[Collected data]

_ _ _ _ _

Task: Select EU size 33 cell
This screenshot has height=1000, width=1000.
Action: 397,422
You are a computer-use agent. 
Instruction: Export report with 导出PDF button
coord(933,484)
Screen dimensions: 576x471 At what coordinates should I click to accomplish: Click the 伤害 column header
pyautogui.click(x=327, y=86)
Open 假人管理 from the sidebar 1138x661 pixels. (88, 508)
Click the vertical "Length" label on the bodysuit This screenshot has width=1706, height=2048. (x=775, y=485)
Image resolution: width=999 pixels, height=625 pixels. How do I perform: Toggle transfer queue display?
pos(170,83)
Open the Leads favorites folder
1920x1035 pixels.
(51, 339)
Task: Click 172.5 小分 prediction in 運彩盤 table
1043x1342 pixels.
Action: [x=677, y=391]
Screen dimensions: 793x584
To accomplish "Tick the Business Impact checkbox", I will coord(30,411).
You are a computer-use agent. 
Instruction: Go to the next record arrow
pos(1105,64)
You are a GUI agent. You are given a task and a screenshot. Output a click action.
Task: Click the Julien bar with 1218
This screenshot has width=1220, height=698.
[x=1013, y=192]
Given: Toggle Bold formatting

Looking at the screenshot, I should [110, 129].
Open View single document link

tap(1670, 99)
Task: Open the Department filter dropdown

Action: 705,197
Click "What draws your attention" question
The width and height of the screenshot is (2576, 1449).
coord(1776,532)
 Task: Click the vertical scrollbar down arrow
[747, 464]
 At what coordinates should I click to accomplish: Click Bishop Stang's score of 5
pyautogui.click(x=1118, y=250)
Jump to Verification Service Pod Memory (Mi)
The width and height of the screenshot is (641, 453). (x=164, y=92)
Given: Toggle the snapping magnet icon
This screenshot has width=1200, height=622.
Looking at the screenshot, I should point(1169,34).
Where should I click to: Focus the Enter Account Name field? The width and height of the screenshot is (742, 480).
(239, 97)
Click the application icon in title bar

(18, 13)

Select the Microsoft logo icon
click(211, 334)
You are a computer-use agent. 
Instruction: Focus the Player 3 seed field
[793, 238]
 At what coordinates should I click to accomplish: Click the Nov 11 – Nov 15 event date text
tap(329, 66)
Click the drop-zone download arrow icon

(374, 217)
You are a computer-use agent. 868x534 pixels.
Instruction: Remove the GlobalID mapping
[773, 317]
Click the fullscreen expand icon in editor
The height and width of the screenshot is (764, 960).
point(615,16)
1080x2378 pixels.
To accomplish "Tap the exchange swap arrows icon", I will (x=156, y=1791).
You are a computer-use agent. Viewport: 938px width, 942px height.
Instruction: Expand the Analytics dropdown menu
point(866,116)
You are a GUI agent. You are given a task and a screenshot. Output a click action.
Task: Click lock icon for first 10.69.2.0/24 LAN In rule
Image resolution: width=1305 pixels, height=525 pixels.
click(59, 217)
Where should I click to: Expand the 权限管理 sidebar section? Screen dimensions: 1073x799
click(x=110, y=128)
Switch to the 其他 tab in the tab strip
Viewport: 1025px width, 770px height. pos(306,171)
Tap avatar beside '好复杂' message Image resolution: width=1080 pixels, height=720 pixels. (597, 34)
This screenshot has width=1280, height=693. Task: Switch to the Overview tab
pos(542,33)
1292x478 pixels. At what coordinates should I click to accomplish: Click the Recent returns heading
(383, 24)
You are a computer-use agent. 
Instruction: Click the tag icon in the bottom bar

_ _ _ _ _

In the records above, find the line containing "This screenshot has width=1280, height=693."; please retype it and every line after it through the last line, exactly and with nothing else.

ANSWER TO THIS EXERCISE.
This screenshot has width=1280, height=693. Task: Switch to the Overview tab
pos(542,33)
1292x478 pixels. At what coordinates should I click to accomplish: Click the Recent returns heading
(383, 24)
You are a computer-use agent. 
Instruction: Click the tag icon in the bottom bar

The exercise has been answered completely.